Полиморфные варианты G/C+915 трансформирующего фактора роста бета 1 и фибрилляция предсердий у пациентов с метаболическим синдромом

2018 
Objective . Metabolic syndrome (MS) increases the risk of atrial fibrillation (AF). The probability of the incident AF increases in case of atrial fibrosis and remodeling. Transforming growth factor beta 1 (TGF-β1, encoding gene TGFB1) induces myocardial fibrosis, in particular, in the atria. We analyzed the distribution of CC, CG and GG genotypes G/C+915 polymorphism of TGFB1 gene in patients with MS and AF. Design and methods . We included 426 subjects (30–65 years old): 222 patients with MS, including 115 patients with paroxysmal and permanent AF. The control group included 209 healthy individuals without cardiovascular disease and metabolic disorders.
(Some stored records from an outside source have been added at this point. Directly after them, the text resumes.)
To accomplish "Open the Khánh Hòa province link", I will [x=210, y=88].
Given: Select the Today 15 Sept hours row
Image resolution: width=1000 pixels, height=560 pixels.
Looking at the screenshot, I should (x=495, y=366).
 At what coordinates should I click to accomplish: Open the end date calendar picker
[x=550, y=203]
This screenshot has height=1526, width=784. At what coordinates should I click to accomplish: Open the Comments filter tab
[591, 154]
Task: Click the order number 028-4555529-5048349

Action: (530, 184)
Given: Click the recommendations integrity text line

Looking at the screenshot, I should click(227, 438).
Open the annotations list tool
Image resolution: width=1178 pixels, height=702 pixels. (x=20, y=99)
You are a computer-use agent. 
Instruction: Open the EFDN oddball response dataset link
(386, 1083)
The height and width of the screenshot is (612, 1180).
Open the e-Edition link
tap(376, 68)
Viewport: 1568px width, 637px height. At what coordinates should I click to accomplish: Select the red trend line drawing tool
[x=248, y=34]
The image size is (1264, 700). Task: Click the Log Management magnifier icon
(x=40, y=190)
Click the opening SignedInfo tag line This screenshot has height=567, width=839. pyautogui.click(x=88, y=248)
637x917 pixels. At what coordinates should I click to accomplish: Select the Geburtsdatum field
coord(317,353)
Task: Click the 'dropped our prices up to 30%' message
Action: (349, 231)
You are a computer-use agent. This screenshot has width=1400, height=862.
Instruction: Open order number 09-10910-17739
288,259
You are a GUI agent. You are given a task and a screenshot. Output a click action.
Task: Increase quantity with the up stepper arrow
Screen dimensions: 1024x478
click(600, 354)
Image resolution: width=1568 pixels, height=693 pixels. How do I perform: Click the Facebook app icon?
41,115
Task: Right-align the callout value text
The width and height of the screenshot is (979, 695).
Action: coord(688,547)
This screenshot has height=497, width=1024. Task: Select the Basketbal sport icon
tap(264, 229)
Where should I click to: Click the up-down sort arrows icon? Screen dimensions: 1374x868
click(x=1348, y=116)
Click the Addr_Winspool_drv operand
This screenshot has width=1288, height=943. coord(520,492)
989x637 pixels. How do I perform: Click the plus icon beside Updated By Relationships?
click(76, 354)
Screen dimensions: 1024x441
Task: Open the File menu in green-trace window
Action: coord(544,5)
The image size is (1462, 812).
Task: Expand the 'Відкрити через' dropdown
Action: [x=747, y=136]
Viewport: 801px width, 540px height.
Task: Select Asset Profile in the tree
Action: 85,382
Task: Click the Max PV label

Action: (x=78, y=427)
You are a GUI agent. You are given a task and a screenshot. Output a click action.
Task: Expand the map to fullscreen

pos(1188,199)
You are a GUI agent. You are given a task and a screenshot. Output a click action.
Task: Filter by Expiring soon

Genomic DNA was isolated from the venous blood. Allelic variants were identified by polymerase chain reaction followed by restriction analysis with endonucleases BglI. Results . GG genotype G/C (+915) TGFB1 gene in patients with MS and AF is more frequent than in MS patients without AF (97,4 and 87,9 %, respectively; χ 2 = 6,19, p = 0,013) and in healthy individuals (97,4 and 86,6 %, respectively; χ 2 = 8,77, p = 0,003). GG genotype is associated with an increased the risk of AF in patients with MS (odds ratio (OR): 5,74, 95 % confidence interval (CI): 1,71–19,33, p = 0,012). There were no differences in GG genotype G/C (+915) TGFB1 gene in MS patients without AF and healthy individuals. GC genotype G/C (+915) TGFB1 gene in healthy individuals was found more frequently than in MS with AF (12,4 and 2,6 %, respectively; χ 2 = 7,63, p = 0,006) and more frequently in MS patients without AF (12,1 and 2,6 %, respectively; χ 2 = 6,19, p = 0,013). C allele (genotype GC+CC) gene TGFB1 is associated with the decreased risk of AF in patients with MS (OR = 0,19, 95 % CI 0,05–0,70, р = 0,001). Conclusions . We found an association of G/C (+915) TGFB1 gene with the risk of AF in patients with MS. C allele (СС and CG genotypes) seems to be protective and is associated with the 5,3-fold reduction in the risk of AF in patients with MS. We suggest that increased expression of gene TGFB1 causes heterogeneity of conduction and contributes to the AF in patients with MS.